START DATA SUPPLIED
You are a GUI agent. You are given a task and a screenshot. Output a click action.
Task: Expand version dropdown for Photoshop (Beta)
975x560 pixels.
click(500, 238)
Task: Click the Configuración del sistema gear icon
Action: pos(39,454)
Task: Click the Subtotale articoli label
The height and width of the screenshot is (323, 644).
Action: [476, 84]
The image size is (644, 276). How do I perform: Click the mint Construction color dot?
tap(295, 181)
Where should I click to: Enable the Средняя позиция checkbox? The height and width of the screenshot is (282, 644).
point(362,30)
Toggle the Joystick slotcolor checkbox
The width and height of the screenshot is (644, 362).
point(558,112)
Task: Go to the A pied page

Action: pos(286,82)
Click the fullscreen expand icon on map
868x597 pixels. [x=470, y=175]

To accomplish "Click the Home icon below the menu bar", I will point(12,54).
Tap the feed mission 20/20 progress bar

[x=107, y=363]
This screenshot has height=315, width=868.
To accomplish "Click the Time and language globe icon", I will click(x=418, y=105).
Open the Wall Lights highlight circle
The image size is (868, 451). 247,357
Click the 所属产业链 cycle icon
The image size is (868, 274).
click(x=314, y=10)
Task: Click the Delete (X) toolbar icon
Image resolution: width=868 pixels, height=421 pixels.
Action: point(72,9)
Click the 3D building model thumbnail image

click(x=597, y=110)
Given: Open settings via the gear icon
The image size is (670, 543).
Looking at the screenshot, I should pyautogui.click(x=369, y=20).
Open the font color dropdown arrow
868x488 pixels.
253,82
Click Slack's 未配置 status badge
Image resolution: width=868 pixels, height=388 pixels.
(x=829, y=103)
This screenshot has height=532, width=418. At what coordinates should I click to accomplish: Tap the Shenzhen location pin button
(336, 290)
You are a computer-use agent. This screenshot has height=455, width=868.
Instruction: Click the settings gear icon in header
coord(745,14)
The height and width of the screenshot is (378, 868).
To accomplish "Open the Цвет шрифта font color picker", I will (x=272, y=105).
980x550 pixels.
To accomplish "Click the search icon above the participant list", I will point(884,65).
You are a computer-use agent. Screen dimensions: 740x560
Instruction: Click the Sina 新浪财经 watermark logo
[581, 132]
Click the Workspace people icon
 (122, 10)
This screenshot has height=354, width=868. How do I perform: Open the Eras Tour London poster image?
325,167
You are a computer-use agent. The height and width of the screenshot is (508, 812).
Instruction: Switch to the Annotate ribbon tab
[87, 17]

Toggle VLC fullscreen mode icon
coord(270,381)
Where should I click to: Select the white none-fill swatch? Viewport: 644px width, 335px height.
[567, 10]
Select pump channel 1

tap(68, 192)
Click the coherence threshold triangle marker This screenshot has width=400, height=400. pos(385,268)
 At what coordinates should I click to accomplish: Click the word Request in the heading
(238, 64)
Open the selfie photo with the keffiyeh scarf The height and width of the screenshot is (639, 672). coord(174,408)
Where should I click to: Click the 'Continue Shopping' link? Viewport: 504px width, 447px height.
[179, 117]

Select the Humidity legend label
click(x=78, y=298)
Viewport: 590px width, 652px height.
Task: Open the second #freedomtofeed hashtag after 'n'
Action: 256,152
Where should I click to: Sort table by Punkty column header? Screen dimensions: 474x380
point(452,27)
END DATA SUPPLIED
ACTIVITY - Within the material above, how many lines contain "will"? Only the number should be given.

TASK RESPONSE - 4